Students are invited to participate in George Mason University’s Summer 2014 Israel and Palestine Internship Program. Over 9 weeks, students participate in an intensive seminar on Israeli-Palestinian relations and spend two months working as full-time interns for either a Palestinian organization in the West Bank or an Israeli NGO in Israel. The program is open to undergraduate and graduate students and offers 9 undergraduate or 6 graduate credits in multiple disciplines.

Summer 2014 will be the 9th year since this unique program was founded. Dr. Yehuda Lukacs, Associate Provost for International Programs at George Mason University in the program’s director.

The internships are related to Conflict Resolution, Politics, Communication, Environmental Studies, Peace Studies, International Relations, Human Rights, Sociology/Anthropology, Economics, or Business and Finance in Israel and Palestine.

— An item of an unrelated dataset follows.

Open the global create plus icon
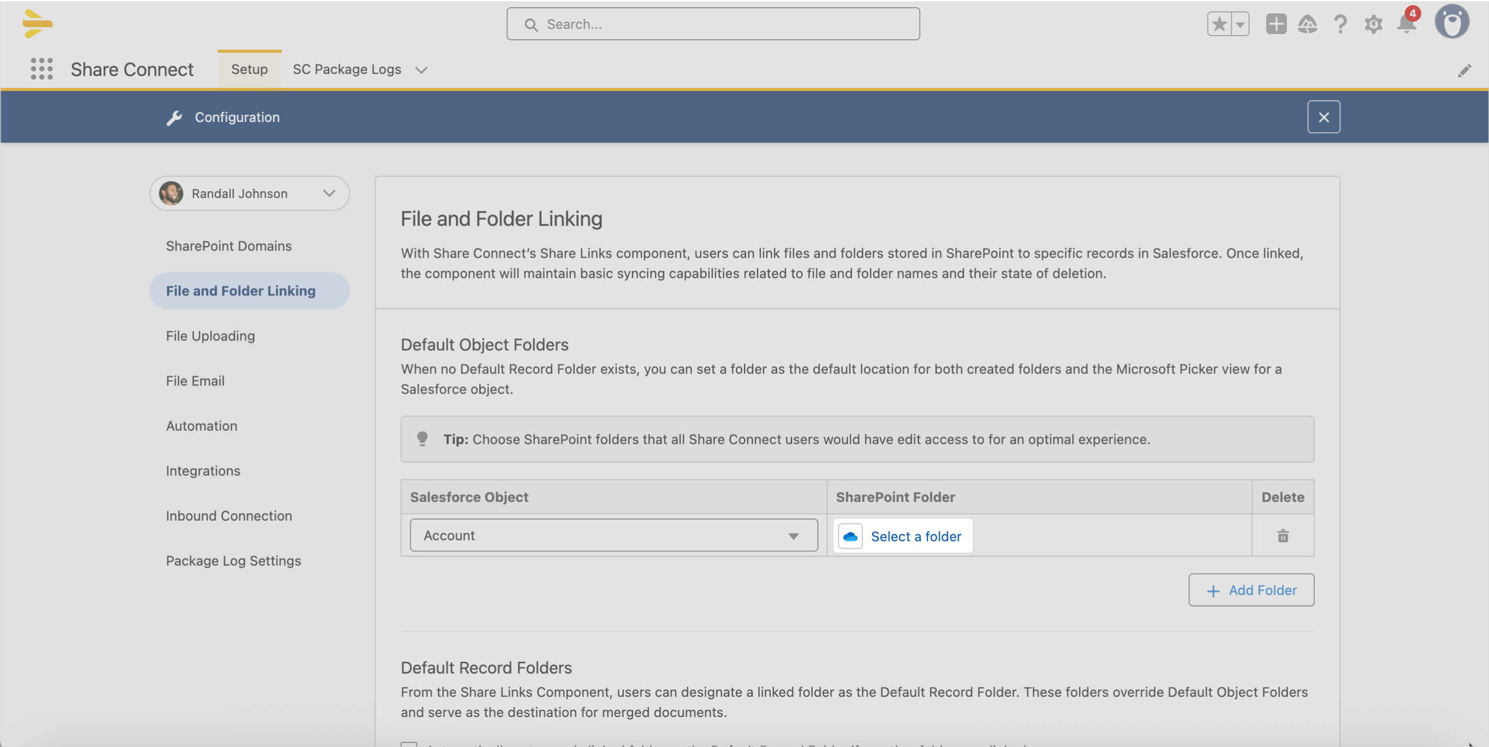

Students can view more about the program by visiting the link below:
http://globaled.gmu.edu/programs/internships/israel&palestineintern.html

Application deadline:

March 7, 2014

ASMEA Research & Travel Grants

The Association for the Study of the Middle East and Africa (ASMEA) is offering research grants of up to $2500 to qualified professors and students engaged in the study of the Middle East and Africa.

To stimulate new and diverse lines of discourse about the Middle East and Africa, ASMEA’s Research Grants program seeks to support research on topics that deserve greater attention. The topic areas and sub-topics listed below are intended as a guide for participants in the program and constitute the types of subjects that ASMEA intends to support in this program. Applicants may submit paper proposals on any topic as long as it is relevant to the six broad areas outlined, and constitutes new and original research.

In addition, ASMEA announced the continuation of its Travel Grant Program for interested Ph.D. students, post-Docs, and junior faculty studying any facet of the Middle East and Africa region. Funds provided through this program may be used to cover expenses associated with attending the ASMEA Annual Conference.

The Seventh Annual ASMEA Conference titled, “Searching for Balance in the Middle East and Africa” will be held in Washington, D.C. October 30 -November 1, 2014.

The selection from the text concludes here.